►

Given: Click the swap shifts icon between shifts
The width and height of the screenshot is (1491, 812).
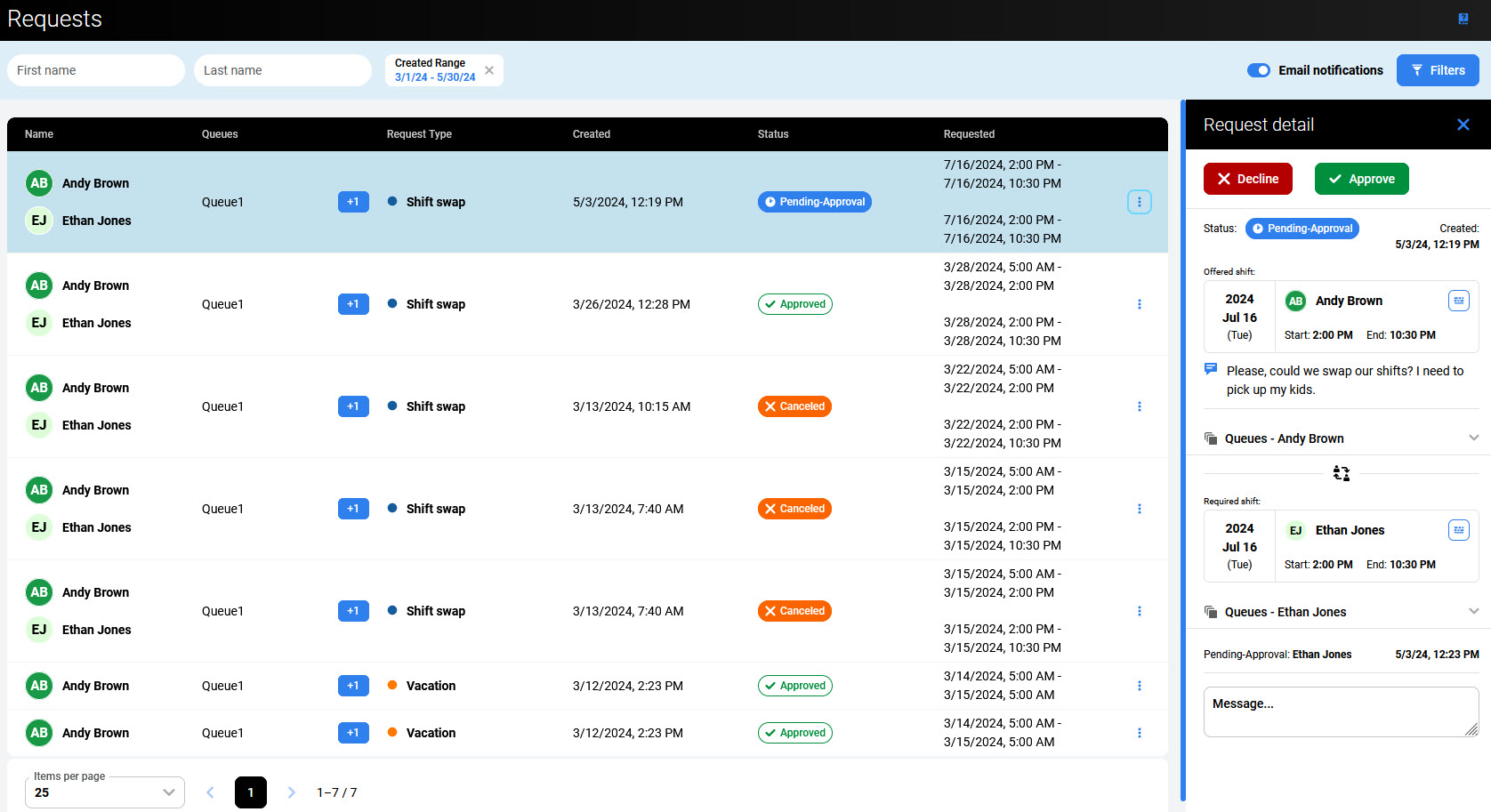Looking at the screenshot, I should coord(1341,474).
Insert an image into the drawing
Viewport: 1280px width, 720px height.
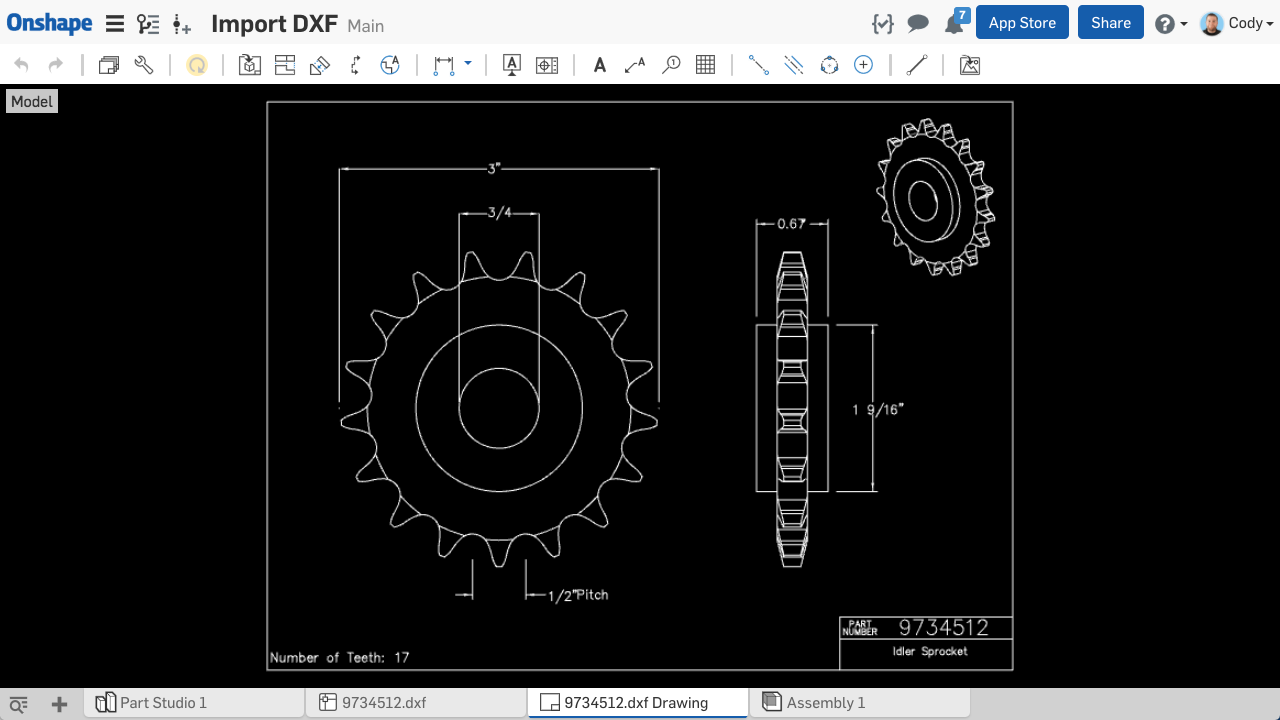pyautogui.click(x=969, y=64)

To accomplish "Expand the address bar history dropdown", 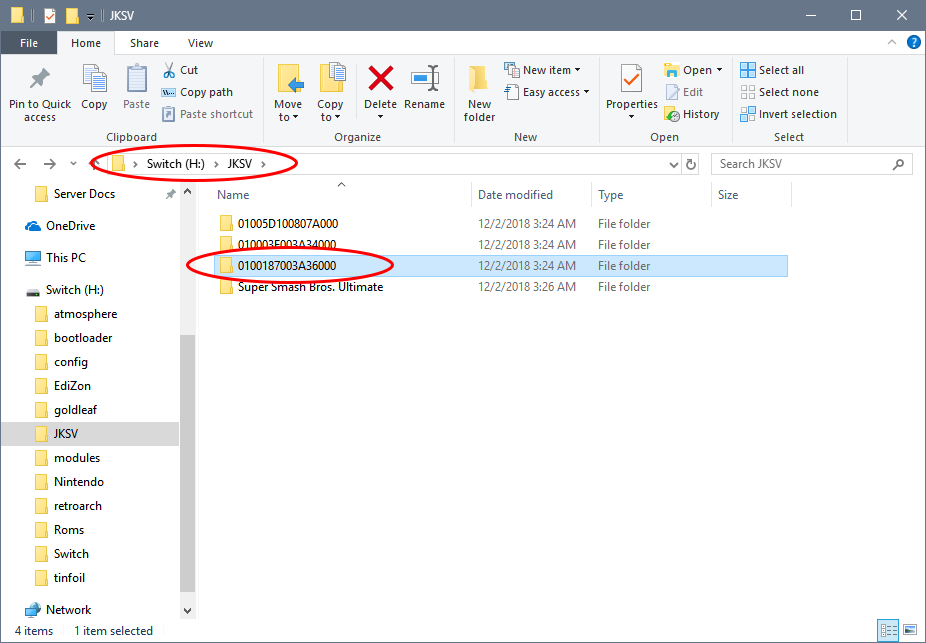I will click(x=674, y=164).
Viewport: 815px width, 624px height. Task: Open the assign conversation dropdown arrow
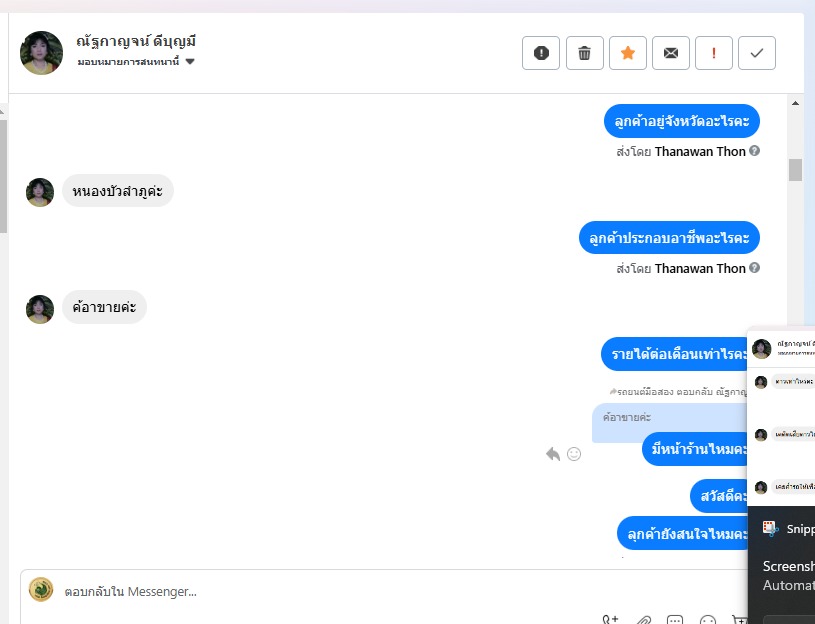[x=190, y=62]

◄

WHAT IS EXPECTED:
Make an exact copy of the lines above, starting at the line that contains "Viewport: 815px width, 624px" and running through the final line of the entries. Omit the pictures.

YOUR SOLUTION:
Viewport: 815px width, 624px height. Task: Open the assign conversation dropdown arrow
[x=190, y=62]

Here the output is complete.